▶ [Exercice court 1] D'après le portrait d'Yvan Loiseau ci-dessous, à quel moment arrive-t-il en Argentine ?
▶ [Exercice court 2] Prolongez le portrait d'Yvan Loiseau ci-dessous en reprenant juste après sa dernière phrase.

Portrait
Yvan Loiseau/
Artiste tombé dans la marmite…
C’est ce qu’on appelle avoir un sacré culot. Lorsqu’Yvan Loiseau débarque en Argentine en août 2013 pour une année d’échange universitaire, le jeune homme se lance un défi qui va devenir sa marque de fabrique : faire du « tourisme culinaire », c’est-à-dire aller faire la cuisine chez les gens qu’il rencontre dans la rue. « La cuisine est une porte d’entrée vers la culture, l’identité. La façon dont on cuisine une carotte, dont on mange (ou on ne mange pas) un poireau dit beaucoup sur qui l’on est, et là d’où l’on vient », explique ce jeune artiste de 27 ans, à la fois photographe, écrivain et acteur, en cette froide journée de février, à l’étage d’un café dionysien. « En arrivant à Buenos Aires, j’avais des morceaux de Kerouac dans la tête. J’étais un peu naïf, mais avec un désir fou. C’est ce qui m’a permis de me lancer dans ce projet. »

▶ [Matériel]

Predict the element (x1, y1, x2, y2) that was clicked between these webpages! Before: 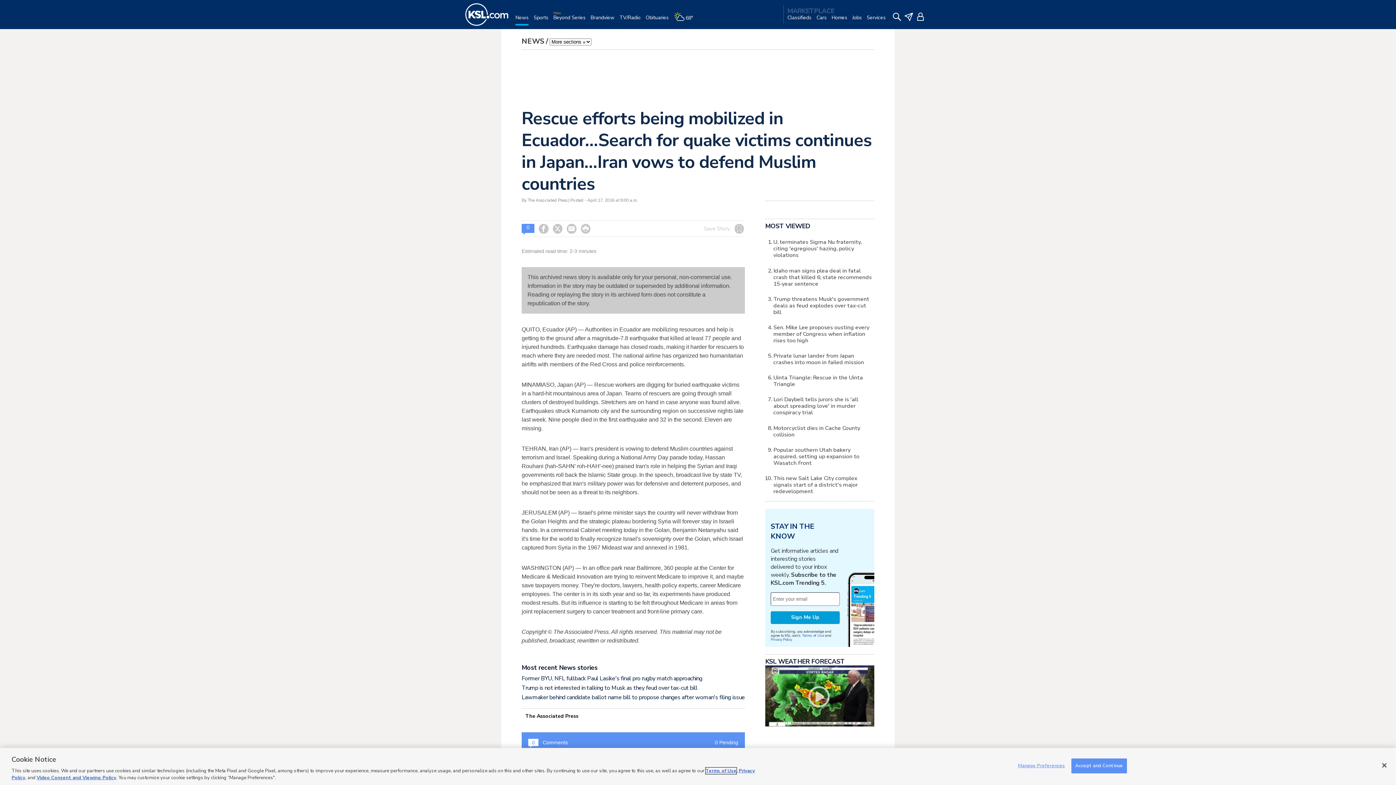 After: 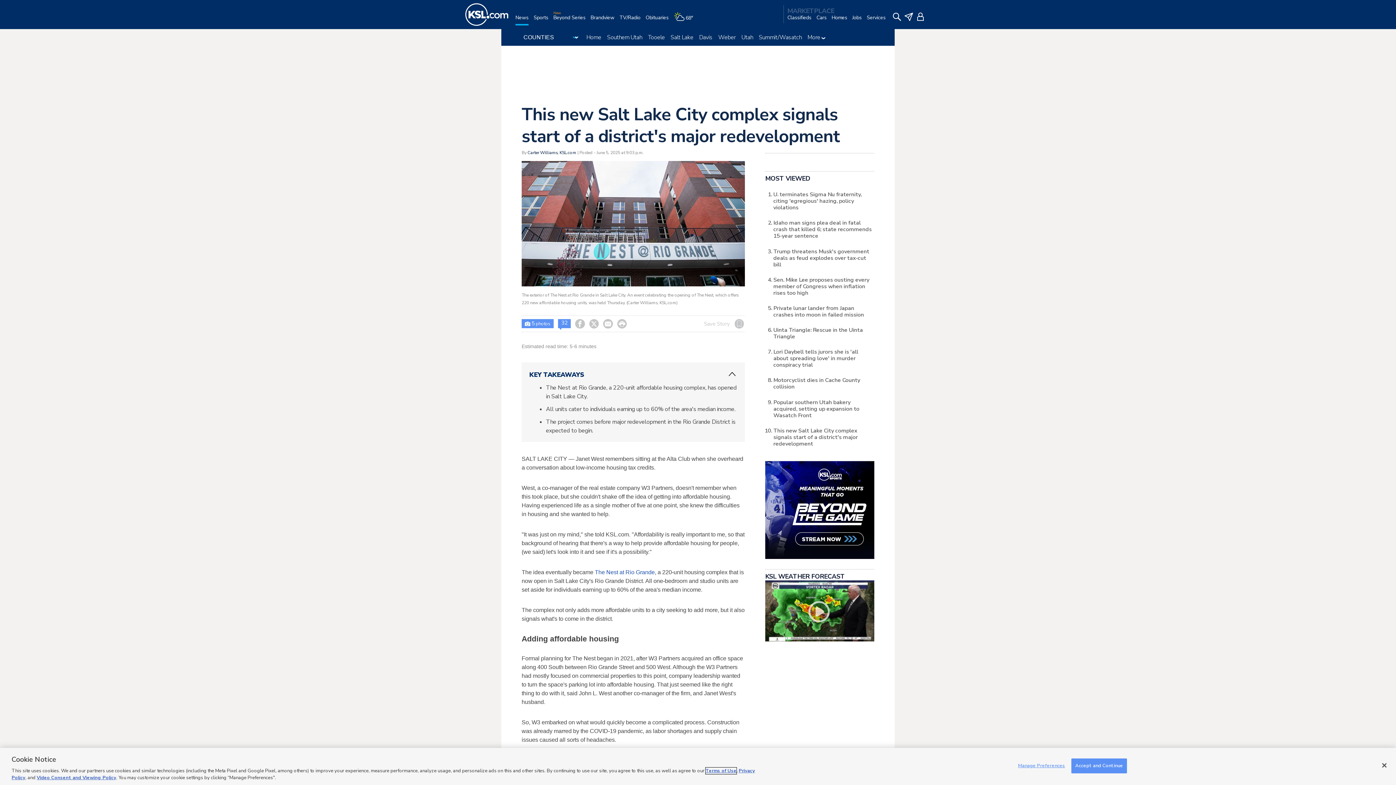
==
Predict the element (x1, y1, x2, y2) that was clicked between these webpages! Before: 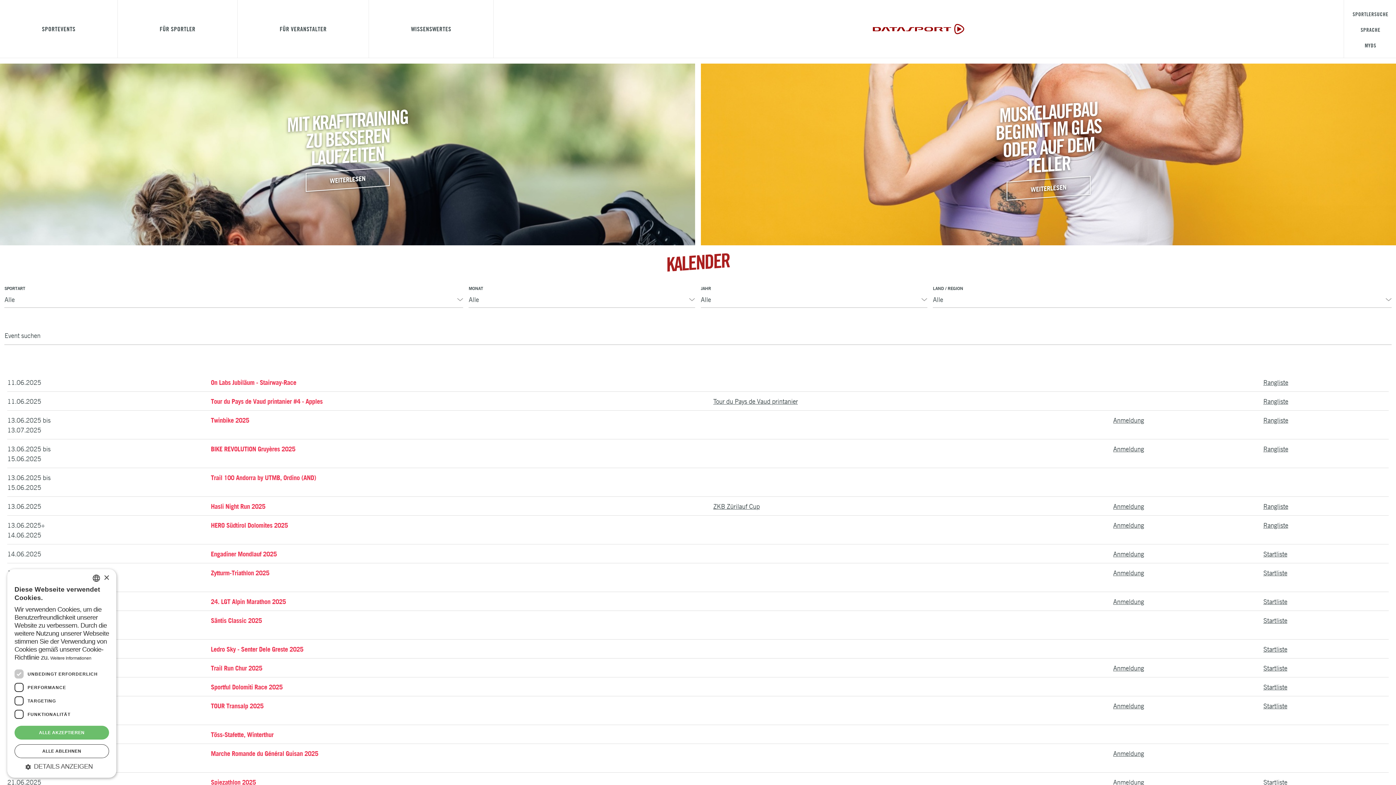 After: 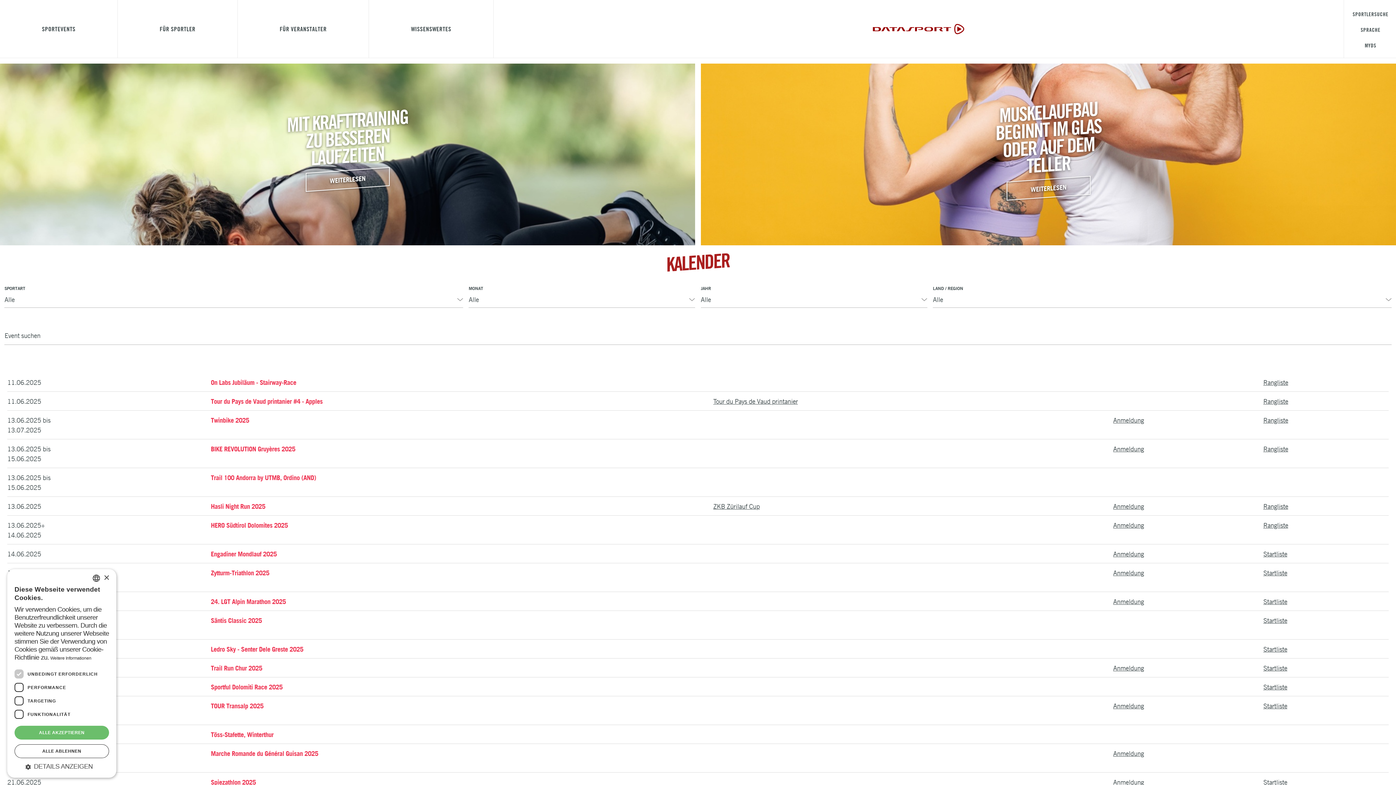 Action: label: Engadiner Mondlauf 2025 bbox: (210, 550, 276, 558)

▶ [Corrigé 1] Il arrive en Argentine en août 2013.

▶ [Corrigé 2]
En échange de ces bonnes bouffes, « à mes frais », il dort chez les gens. Et ça marche. On le recommande à des cousins, des amis de la famille. C’est ainsi qu’il va petit à petit traverser l’Amérique du Sud. Après l’Argentine, il enchaîne en stop : Chili, Bolivie, Pérou, Équateur, Colombie, Panama, Costa Rica, Nicaragua, Honduras, Guatemala et finalement Mexique. Là il prend un avion direction le Brésil, puis reprend le stop pour l’Uruguay et le Paraguay et finalement retrouve l’Argentine avant un retour en France un an et 15 pays après son départ.
« La cuisine est une porte d’entrée vers la culture, l’identité. »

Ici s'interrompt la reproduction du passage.